Writing from Seoul after making an appearance at Edmund’s private view at the practice, C3Globe observed that ‘the exhibition showcases photographs that transcend traditional architectural imagery‘; that ‘Sumner’s approach infuses each image with a sense of memory and emotional response to spaces, whether real or imagined’.

For ArchDaily, the exhibition exposed the ‘emotional power of architecture’, making manifest the time-honoured ‘conviction that places retain energy and bear the imprints of their past’.  Edmund Sumner is prepared to ‘[go] beyond documentation, offering a nuanced narrative of human interaction with the built environment’.
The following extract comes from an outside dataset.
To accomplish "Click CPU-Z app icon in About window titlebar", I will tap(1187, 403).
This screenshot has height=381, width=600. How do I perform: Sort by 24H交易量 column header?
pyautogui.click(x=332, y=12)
Others have taken a more focused approach, exploring the stories behind each of the photographs, and the ways in which they engage with and reinforce the wider sequence. There has been commentary on the themes of absence, presence, and change in Edmund’s Italian scene. Others have drawn attention to heritage policy and its shaping influence on spaces like Peckham Rye Railway Station, for better and for worse. An important aspect of all critique of Edmund’s work is a concern with the interplay between architectural history and wider social, cultural, and economic histories which have developed in and around buildings of cultural significance. It is this that appealed to the practice, and it is this that has placed him among the forerunners of contemporary ‘photojournalism’.